_Task to carry out_.
Each line of the data is to be output verbatim, with the images removed.
─── Records for this task ───
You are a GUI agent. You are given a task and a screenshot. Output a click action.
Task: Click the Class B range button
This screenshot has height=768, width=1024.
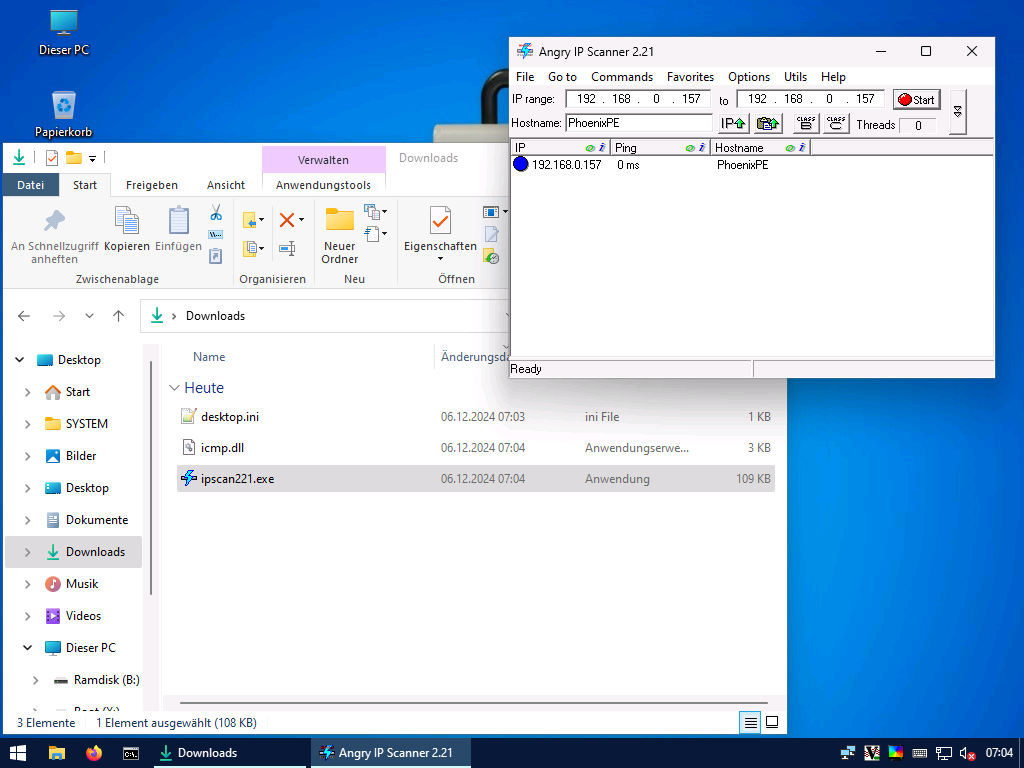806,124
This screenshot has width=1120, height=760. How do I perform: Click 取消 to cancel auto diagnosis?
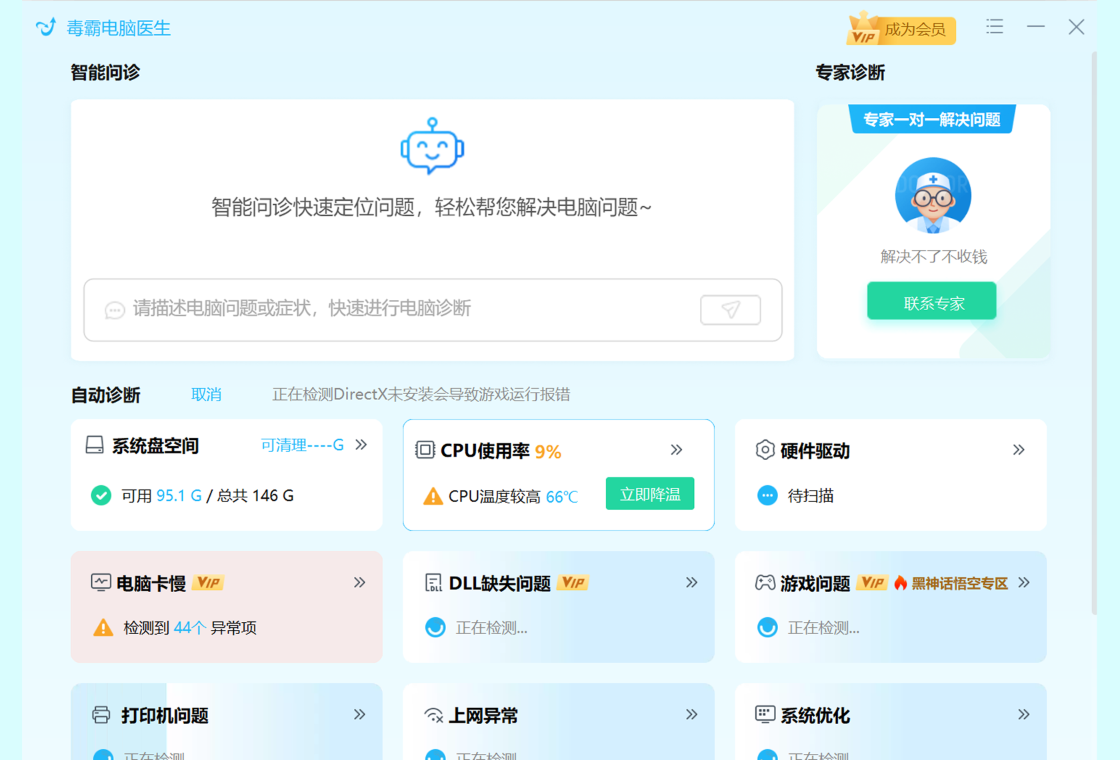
───
_Solution to this exercise_.
You are a GUI agent. You are given a task and a screenshot. Output a click action.
Task: Click the Class B range button
This screenshot has height=768, width=1024.
806,124
This screenshot has width=1120, height=760. How do I perform: Click 取消 to cancel auto diagnosis?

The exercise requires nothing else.